Why is the last digit of $n^5$ equal to the last digit of $n$?

Question

I was wondering why the last digit of $n^5$ is that of $n$? What's the proof and logic behind the statement? I have no idea where to start. Can someone please provide a simple proof or some general ideas about how I can figure out the proof myself? Thanks.

Answer 1

Alternatively, you could prove that $n^5-n$ is divisible by $10$ by induction. If $n=0$, it is obviously true.

Assume true for $n$, we need to show that:

$$(n+1)^5-(n+1) = n^5 + 5n^4 + 10n^3 + 10n^2 + 5n + 1 - (n+1) \\=n^5 - n + 10(n^3+n^2) +5n(n^3+1)$$

is divisible by 10.

But $n^5-n$ is divisibly by $10$ by induction, and $10(n^3+n^2)$ is obviously divisible by $10$, so all you need to show is that $5n(n^3+1)$ is divisible by $10$, which is the same as proving that $n(n^3+1)$ is divisible by $2$.

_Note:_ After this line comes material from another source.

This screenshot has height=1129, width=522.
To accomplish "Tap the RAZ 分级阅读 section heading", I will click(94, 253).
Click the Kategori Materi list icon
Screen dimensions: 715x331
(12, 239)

The fundamental reason for this, as everybody has noted, is due to rules of modular arithmetic.

Answer 2

Note, the last digit of $n^5$ can only be affected by the last digit of $n$. That is, the 1s digit of any power of $n$ will only be affected by the ones digit of $n$, and not the 10s, 100s, or any other digit. So, you only have 10 cases, 0, 1, 2, 3, 4, 5, 6, 7, 8, 9. All you have to do is try them separately. $0^5 = 0$, $1^5 = 1$, $2^5 = 32$, $3^5 = 243$, ..., $9^5 = 59049$.

If you've heard of modular arithmetic, all numbers mod 10 are going to be in the set $\{0, 1, 2, 3, 4, 5, 6, 7, 8, 9\}$. And, this is why we only need consider these 10 cases.

Answer 3

$$n^5-n=n(n^4-1)=n(n^2-1)(n^2+1)=n(n^2-1)(n^2-4+5)$$ $$=n(n^2-1)(n^2-4)+5n(n^2-1)$$ $$=\underbrace{(n-2)(n-1)n(n+1)(n+2)}_{\text{ product of }5\text{ consecutive integers }}+5\cdot \underbrace{(n-1)n(n+1)}_{\text{ product of }3\text{ consecutive integers }}$$

Now, we know the product $r$ consecutive integers is divisible by $r!$ where $r$ is a positive integer

So, $(n-2)(n-1)n(n+1)(n+2)$ is divisible by $5!=120$ and $(n-1)n(n+1)$ is divisible by $3!=6$

$$\implies n^5-n\equiv0\pmod{30}\equiv0\pmod{10}$$

Answer 4

I won't explain you that it's true because you discovered it was true !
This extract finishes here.